• _Data in this exercise_
================
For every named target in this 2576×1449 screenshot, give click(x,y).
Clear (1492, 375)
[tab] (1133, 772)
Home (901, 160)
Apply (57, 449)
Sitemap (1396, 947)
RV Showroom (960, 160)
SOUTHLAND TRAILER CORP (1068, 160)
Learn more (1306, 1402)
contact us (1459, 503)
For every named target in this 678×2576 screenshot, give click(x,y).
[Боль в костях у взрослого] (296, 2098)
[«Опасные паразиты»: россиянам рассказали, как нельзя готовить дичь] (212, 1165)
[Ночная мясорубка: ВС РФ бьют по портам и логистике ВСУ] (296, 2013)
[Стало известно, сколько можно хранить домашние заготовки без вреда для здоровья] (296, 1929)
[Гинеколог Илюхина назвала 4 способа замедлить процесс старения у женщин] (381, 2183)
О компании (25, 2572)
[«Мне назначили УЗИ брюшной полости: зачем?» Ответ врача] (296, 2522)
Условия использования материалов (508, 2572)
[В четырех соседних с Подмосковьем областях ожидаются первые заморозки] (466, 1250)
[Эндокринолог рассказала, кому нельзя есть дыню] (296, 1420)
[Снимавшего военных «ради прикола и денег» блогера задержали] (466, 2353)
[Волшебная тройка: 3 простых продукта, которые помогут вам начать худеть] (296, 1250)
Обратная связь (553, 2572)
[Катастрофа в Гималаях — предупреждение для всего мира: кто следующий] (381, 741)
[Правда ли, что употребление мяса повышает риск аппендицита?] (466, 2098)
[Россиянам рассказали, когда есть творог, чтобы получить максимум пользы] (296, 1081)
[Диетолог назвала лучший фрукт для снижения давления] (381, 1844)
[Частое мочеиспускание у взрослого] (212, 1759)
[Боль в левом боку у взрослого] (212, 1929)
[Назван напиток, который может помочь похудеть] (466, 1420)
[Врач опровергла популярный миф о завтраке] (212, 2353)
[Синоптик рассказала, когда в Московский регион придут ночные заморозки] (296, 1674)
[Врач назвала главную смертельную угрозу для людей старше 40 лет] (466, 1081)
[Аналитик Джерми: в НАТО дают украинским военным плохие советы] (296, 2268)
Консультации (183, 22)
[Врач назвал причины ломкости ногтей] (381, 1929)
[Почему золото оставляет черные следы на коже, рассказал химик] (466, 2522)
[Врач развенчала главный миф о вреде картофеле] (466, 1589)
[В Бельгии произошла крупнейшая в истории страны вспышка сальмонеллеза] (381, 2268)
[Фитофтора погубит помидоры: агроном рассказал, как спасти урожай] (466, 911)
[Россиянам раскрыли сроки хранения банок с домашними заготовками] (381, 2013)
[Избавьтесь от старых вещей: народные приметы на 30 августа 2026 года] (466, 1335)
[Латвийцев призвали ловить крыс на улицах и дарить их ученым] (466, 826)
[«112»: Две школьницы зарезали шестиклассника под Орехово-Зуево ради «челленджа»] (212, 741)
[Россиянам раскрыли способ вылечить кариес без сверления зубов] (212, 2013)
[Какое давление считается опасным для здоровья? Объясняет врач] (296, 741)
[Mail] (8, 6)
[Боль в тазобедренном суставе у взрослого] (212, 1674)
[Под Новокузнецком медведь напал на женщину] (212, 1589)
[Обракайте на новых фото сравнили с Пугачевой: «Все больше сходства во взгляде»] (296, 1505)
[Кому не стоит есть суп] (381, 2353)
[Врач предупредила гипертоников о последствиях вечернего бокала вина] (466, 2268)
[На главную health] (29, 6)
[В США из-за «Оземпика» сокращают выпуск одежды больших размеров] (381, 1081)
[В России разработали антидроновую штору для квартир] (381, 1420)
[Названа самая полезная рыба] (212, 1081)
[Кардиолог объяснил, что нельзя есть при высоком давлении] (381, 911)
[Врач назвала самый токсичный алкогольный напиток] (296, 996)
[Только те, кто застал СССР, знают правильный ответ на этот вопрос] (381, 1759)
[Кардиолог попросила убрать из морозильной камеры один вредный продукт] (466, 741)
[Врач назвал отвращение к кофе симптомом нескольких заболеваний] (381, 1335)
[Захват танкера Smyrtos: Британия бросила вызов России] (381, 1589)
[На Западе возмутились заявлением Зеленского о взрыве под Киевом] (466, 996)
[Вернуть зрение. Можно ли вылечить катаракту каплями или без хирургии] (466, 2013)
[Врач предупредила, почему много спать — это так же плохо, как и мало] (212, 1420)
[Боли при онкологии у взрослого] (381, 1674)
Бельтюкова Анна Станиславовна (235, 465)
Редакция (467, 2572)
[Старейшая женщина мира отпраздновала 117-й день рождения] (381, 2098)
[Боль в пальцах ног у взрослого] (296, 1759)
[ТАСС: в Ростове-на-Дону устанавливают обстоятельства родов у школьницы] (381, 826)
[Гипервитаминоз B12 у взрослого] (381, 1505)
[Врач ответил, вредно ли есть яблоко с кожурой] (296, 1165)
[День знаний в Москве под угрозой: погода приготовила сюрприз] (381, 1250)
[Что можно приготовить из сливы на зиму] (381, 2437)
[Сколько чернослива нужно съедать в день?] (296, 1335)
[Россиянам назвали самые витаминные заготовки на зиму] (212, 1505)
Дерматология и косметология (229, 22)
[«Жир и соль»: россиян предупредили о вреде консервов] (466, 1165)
================
• _Instructions to follow_
Each line of the records that holds the word "здоровья" should be copied out.

• _Written answer_
[Стало известно, сколько можно хранить домашние заготовки без вреда для здоровья] (296, 1929)
[Какое давление считается опасным для здоровья? Объясняет врач] (296, 741)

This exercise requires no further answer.